The field house stood on the far edge of the practice fields, and it was bigger than an airport hangar. It was made of sturdy weathered red brick, supported by latticed black wrought-iron struts and stately colonnades surrounded by a concrete plaza. The style reminded Will of an ancient ballpark, like a place Babe Ruth might have played. LAUGHTON FIELD HOUSE EST. 1918 was carved into the brick near the front doors, but everyone on campus called it the Barn.

A life-sized bronze statue of the school’s mascot, the armored knight pictured in the Center’s escutcheon, stood outside the entrance. Coiled and menacing, poised to attack, it carried a short sword and shield, and a hatchet hung from its belt.

The coat of arms was carved on the knight’s shield. The knight was depicted in the bottom panel, pointing its sword at the neck of a defeated foe. But the fallen figure on the statue’s shield had demonic horns growing out of its head and a forked tail, details missing from images of the crest he’d seen before. And up close, the knight’s armor didn’t look medieval at all, but sleek and fitted like a second skin. A shiny brass plate fixed to its pedestal said THE PALADIN.

Will wandered inside, into an immense, cavernous space crisscrossed by exposed steel beams. It was lit by casement windows near the roofline and circular spotlights suspended on long steel cables. An artificial turf field occupied half the structure, circled by a four-lane running track. A lacrosse squad practiced on the turf. Hardwood basketball courts filled the other side. Expanding wooden bleachers on rollers were collapsed and stacked against the walls on three sides. Spirited pickup games filled smaller courts subdividing the main one.
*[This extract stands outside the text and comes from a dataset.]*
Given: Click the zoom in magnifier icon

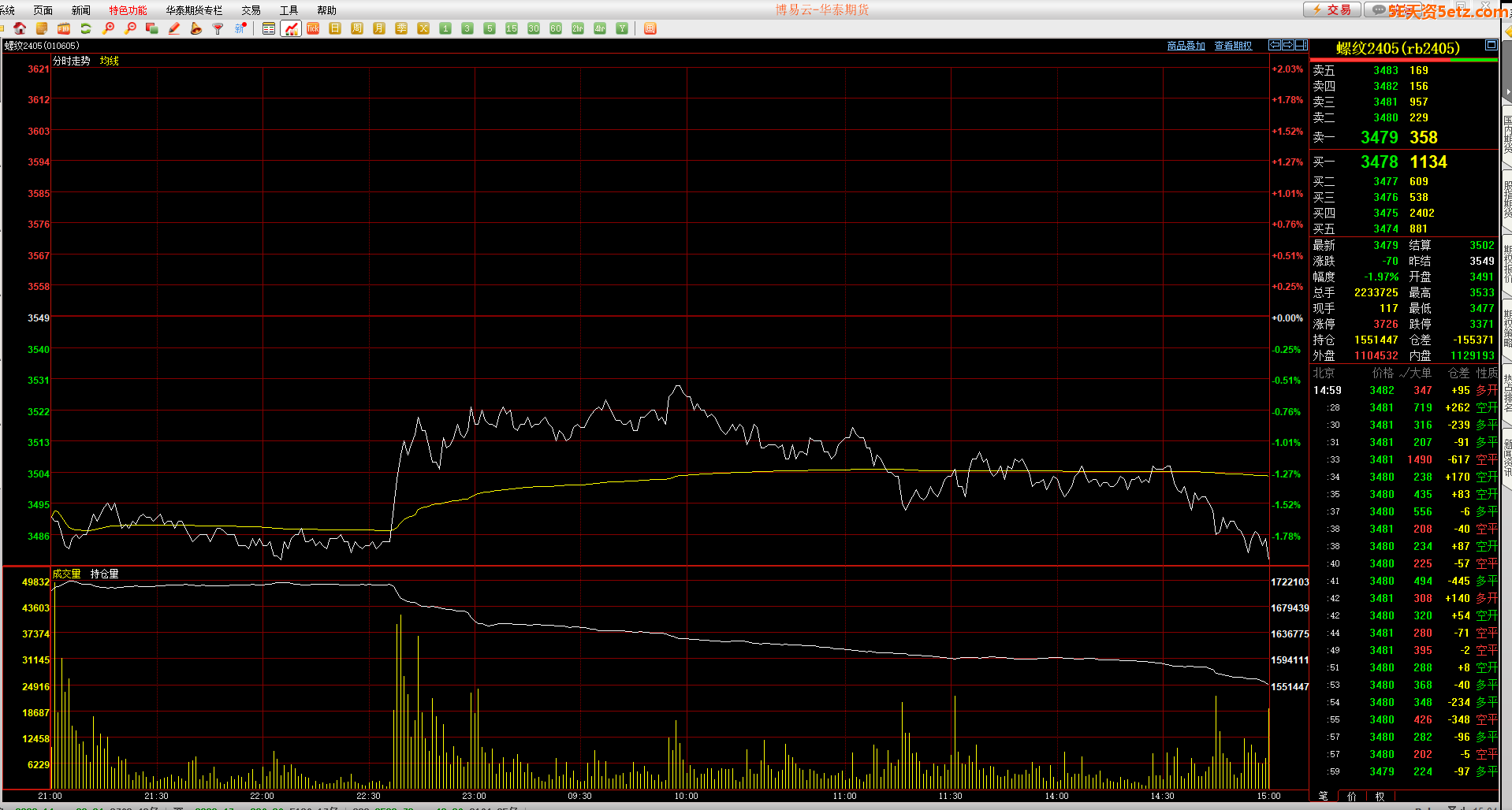Looking at the screenshot, I should 109,28.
Following signs to the locker rooms, Will went through a door beyond the courts and then down a corridor filled with the pungent smells of liniment, ancient sweat, laundry soap, and, from somewhere, swimming pool chlorine. Framed black-and-white photographs of old school sports teams lined the walls: football, baseball, basketball, hockey, soccer. Each one bearing the school’s nickname: the Paladins. Will found the men’s locker room and felt as if he’d stepped back in time.